## Reading text
ELECTORAL LAW The decision to change the location of a place designated as a constituency tallying centre requires public participation.

Mohamud Ibrahim Alio & 2 others v Independent Electoral and Boundaries Commission
Petition No 362 of 2017
High Court at Nairobi
Constitutional and Human Rights Division
E C Mwita, J
July 31, 2017
Reported by Beryl A Ikamari

Download the Decision

Electoral Law-constituency tallying centre-change in the location of a designated constituency tallying centre-public participation requirements in effecting such a change-effect of failure to ensure public participation in making a decision to change the location of a constituency tallying centre-Independent Electoral and Boundaries Commission Act, No 9 of 2011, section 26; Elections (General) Regulations, 2012, regulation 84.
Electoral Law-constituency tallying centre-legal requirements relating to the qualities of a place designated as a constituency tallying centre-the requirement that the centre would have to be large enough in size and that it would have to be a public place-whether a Government building could be designated as a constituency tallying centre-Elections (General) Regulations, 2012, regulation 84.

Brief facts:
The Petitioners challenged the decision of the Respondent to gazette the Mandera North Sub-County Commissioner's Office Block as the tallying centre for the Mandera North Constituency. They said that the office block was small and unsuitable for tallying which was to be done in an open, transparent and accountable manner. Initially, the tallying centre was Rhamu Arid Primary School. The Petitioner said that the move to have tallying done at the County Commissioner's Office Block was undertaken abruptly, without consultation or justification.

## Data records

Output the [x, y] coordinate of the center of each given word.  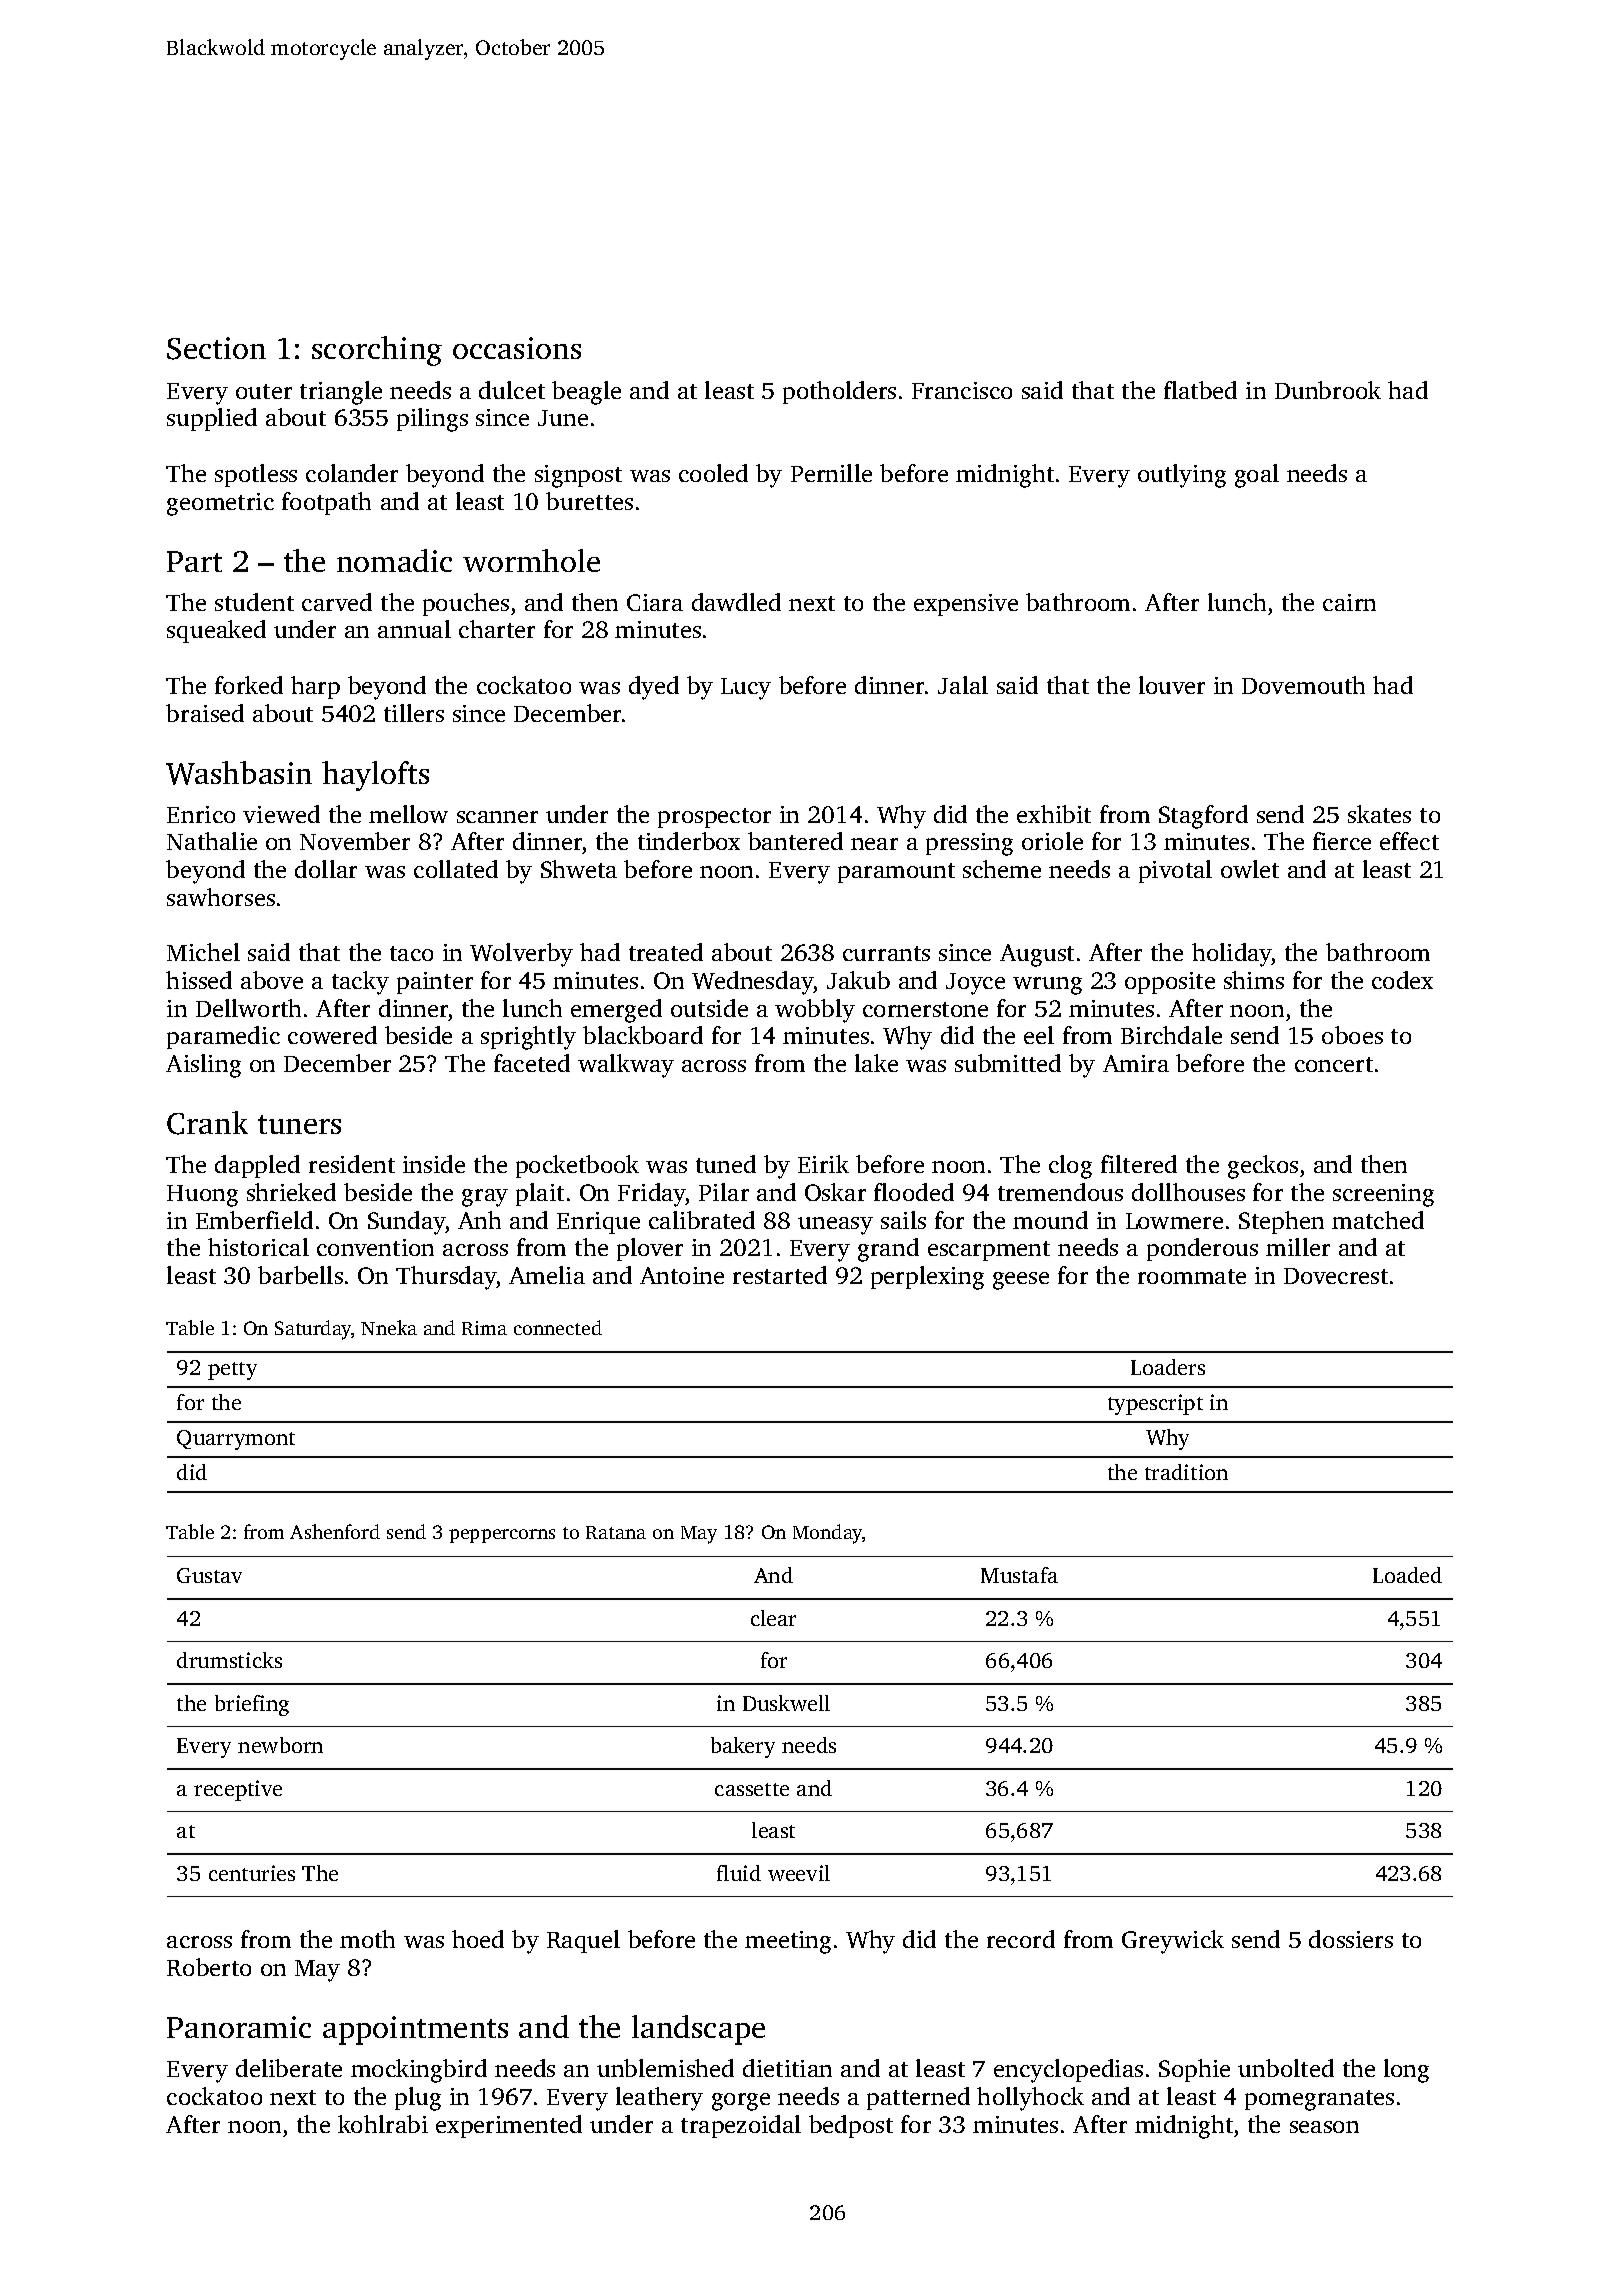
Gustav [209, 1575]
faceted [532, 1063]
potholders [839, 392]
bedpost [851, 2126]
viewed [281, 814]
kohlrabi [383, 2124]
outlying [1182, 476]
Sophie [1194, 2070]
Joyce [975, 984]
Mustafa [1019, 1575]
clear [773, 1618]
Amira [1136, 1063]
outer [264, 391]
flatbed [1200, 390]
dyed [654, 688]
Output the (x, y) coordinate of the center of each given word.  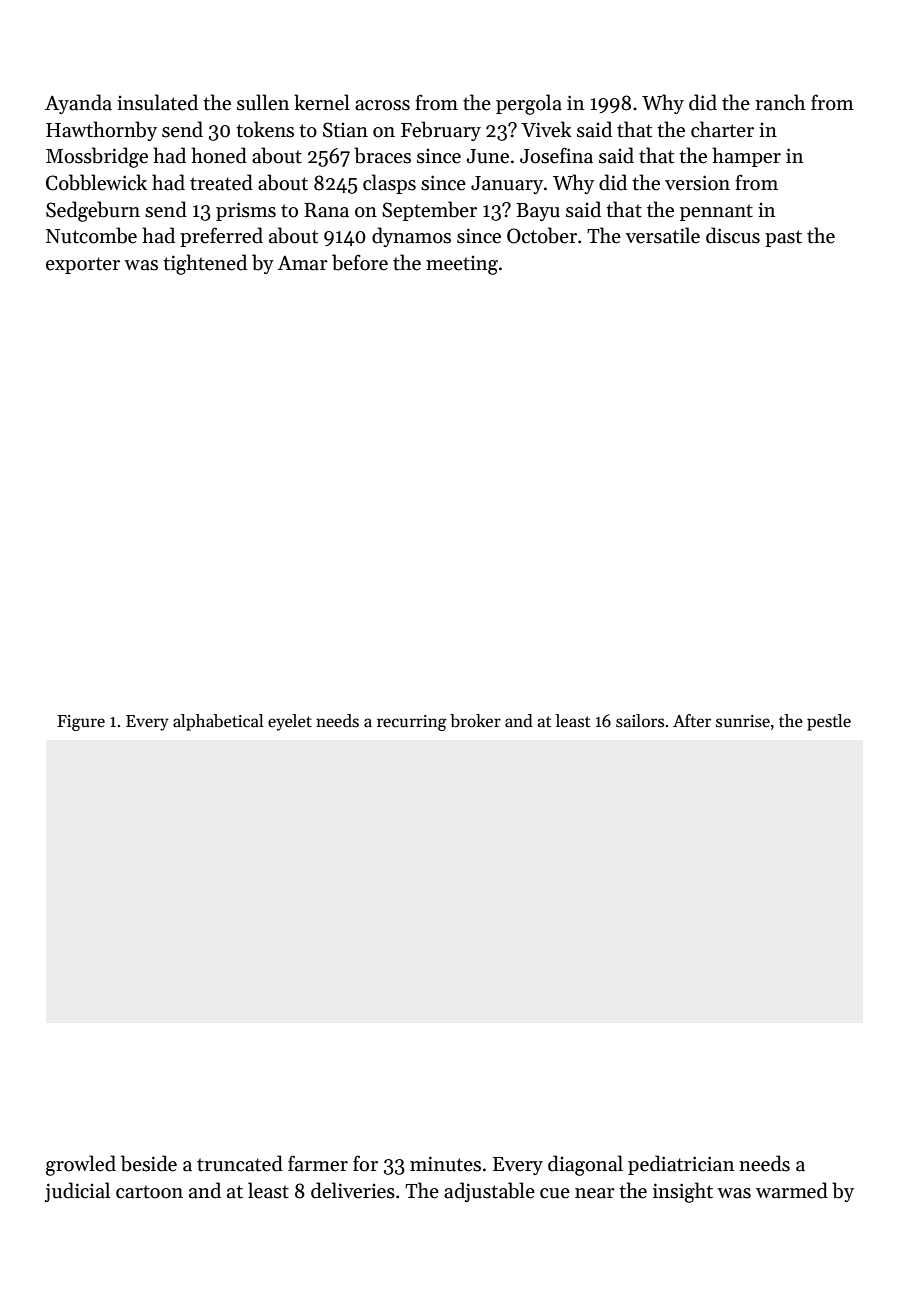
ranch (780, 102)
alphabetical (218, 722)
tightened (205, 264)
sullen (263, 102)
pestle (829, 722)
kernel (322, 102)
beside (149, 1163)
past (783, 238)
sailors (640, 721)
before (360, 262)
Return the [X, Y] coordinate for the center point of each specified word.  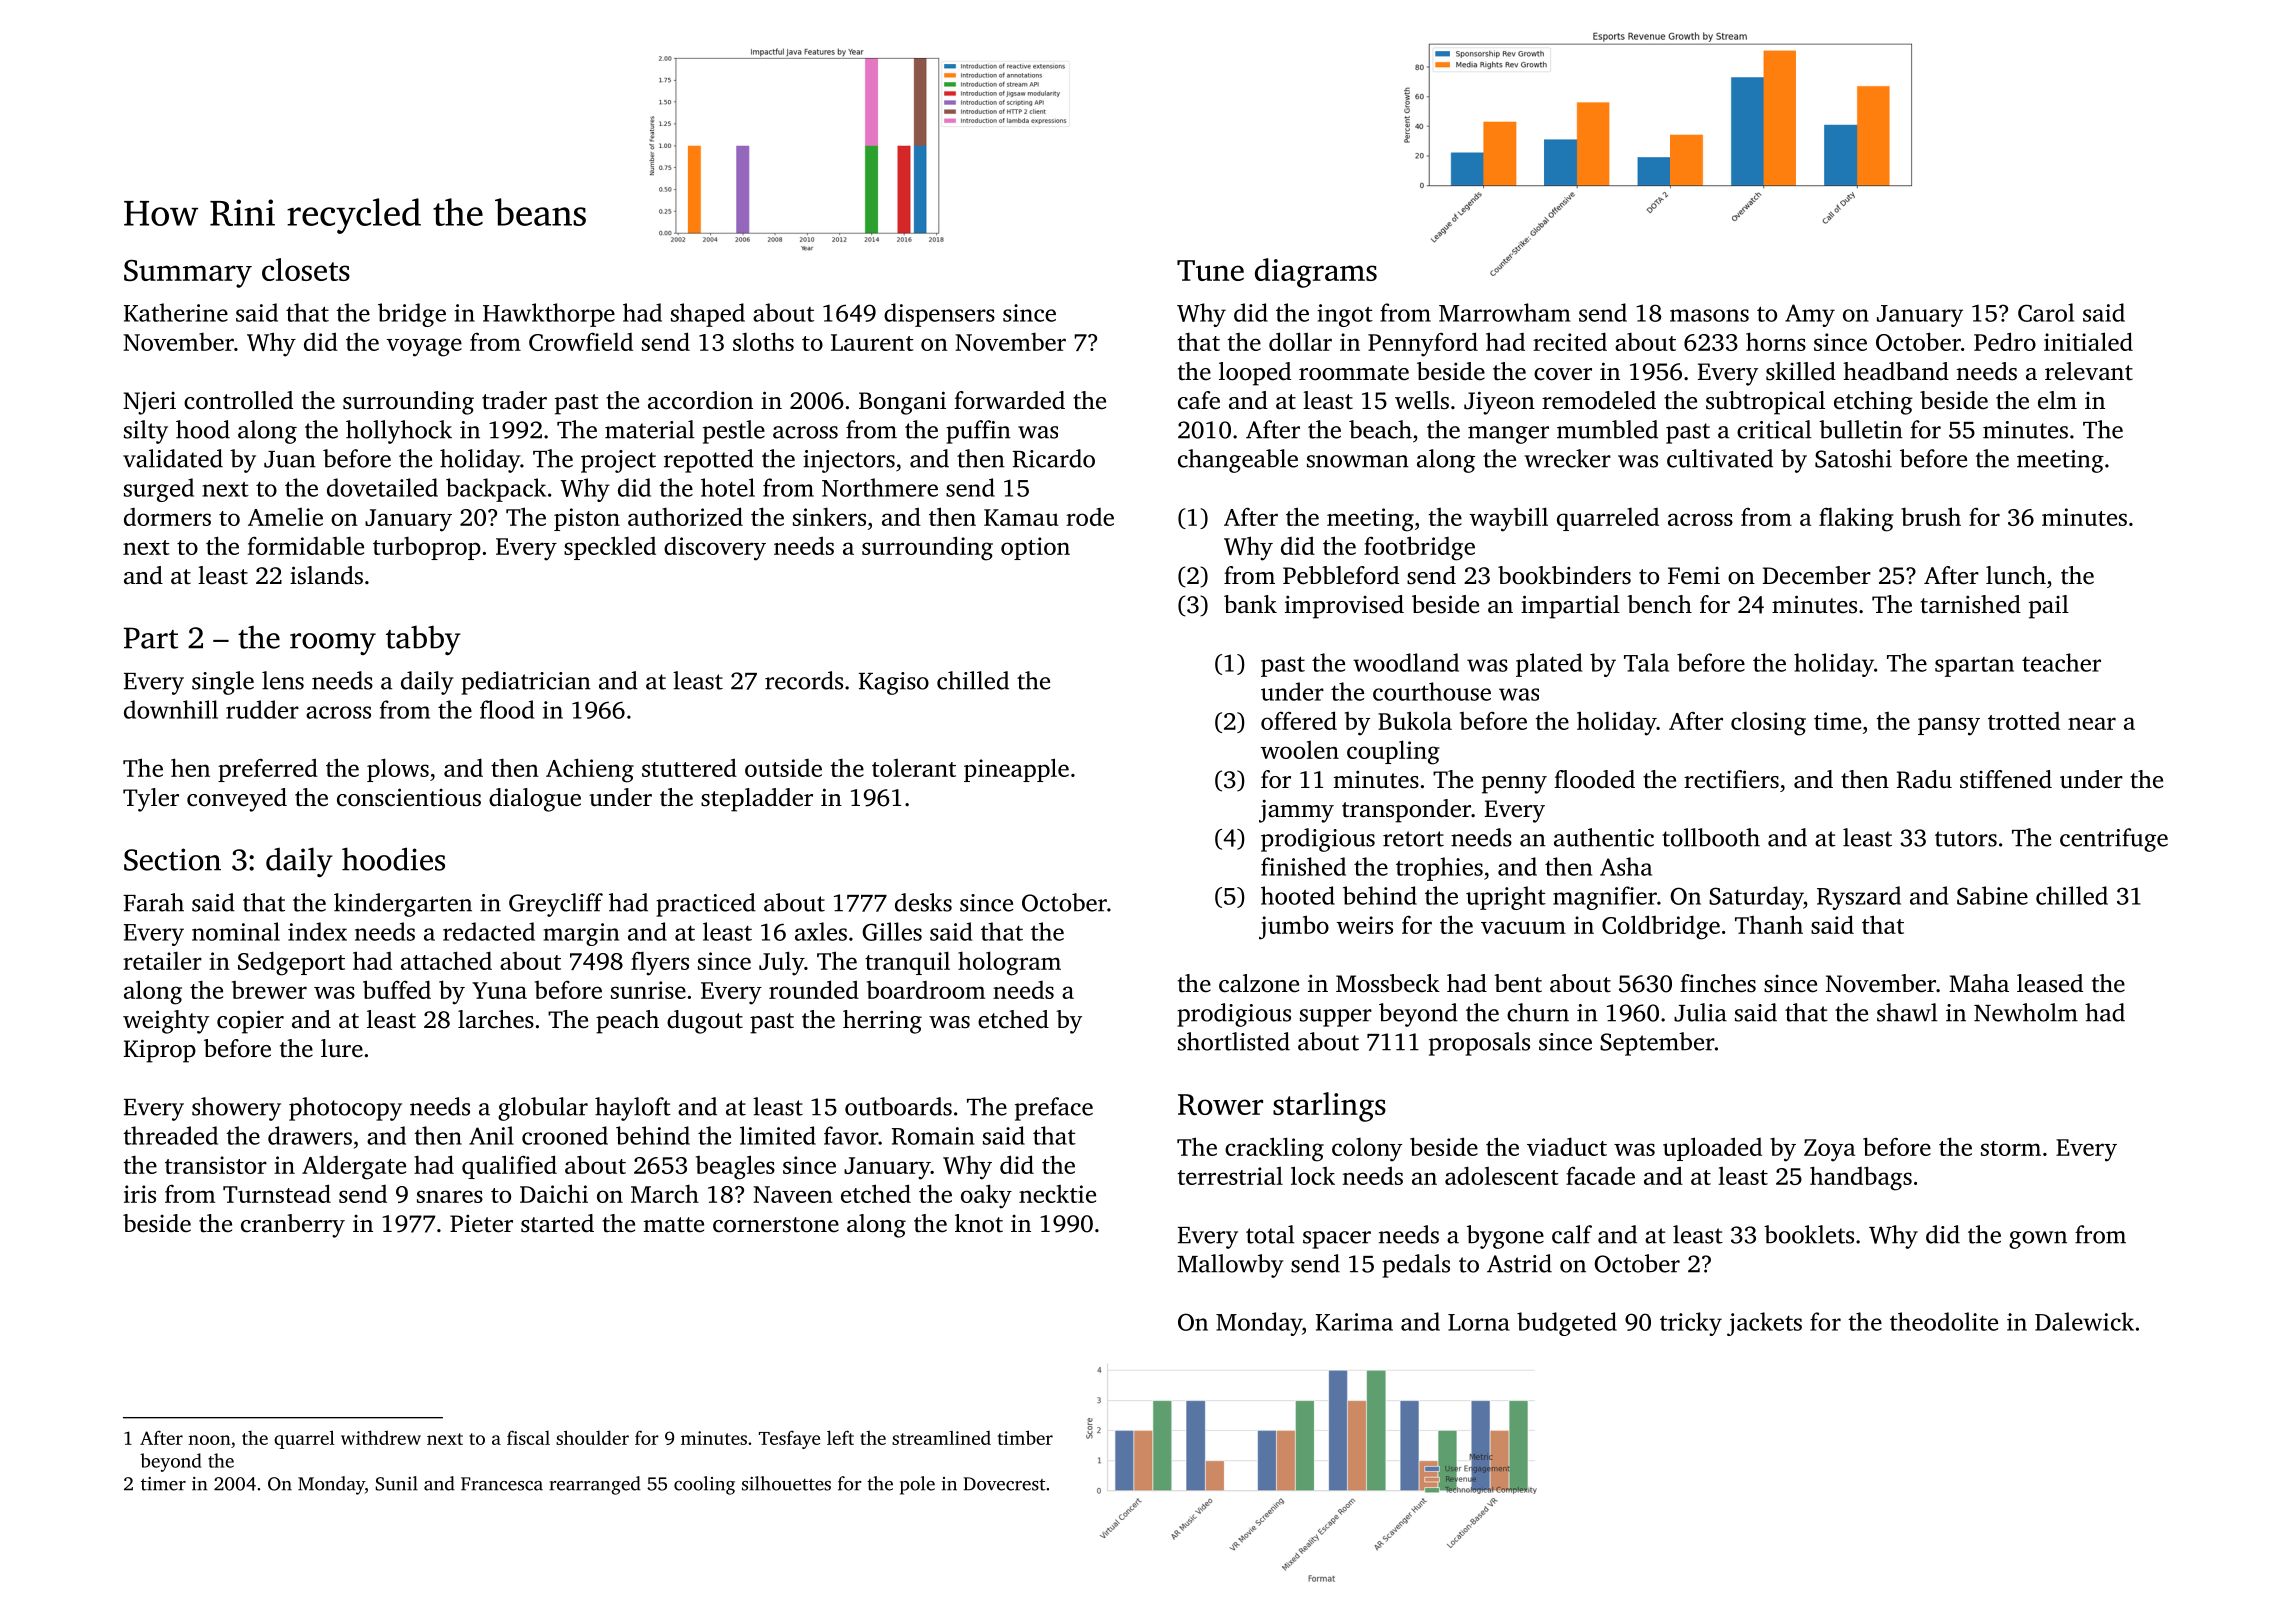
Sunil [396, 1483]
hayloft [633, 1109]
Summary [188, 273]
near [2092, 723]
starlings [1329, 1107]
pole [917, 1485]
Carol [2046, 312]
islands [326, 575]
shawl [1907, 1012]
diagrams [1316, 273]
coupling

## Given task 1
According to the case summary, where was the Mandera North Constituency tallying centre located before the change?
## Given task 2
Sum up the case summary in two sentences.

## Expected output 1
Rhamu Arid Primary School.

## Expected output 2
In a 2017 High Court petition against the Independent Electoral and Boundaries Commission, the petitioners challenged the gazettement of the Mandera North Sub-County Commissioner's Office Block as the constituency tallying centre, in place of Rhamu Arid Primary School, calling the block small and unsuitable and the move abrupt and made without consultation or justification. The summary states that a decision to change the location of a designated constituency tallying centre requires public participation.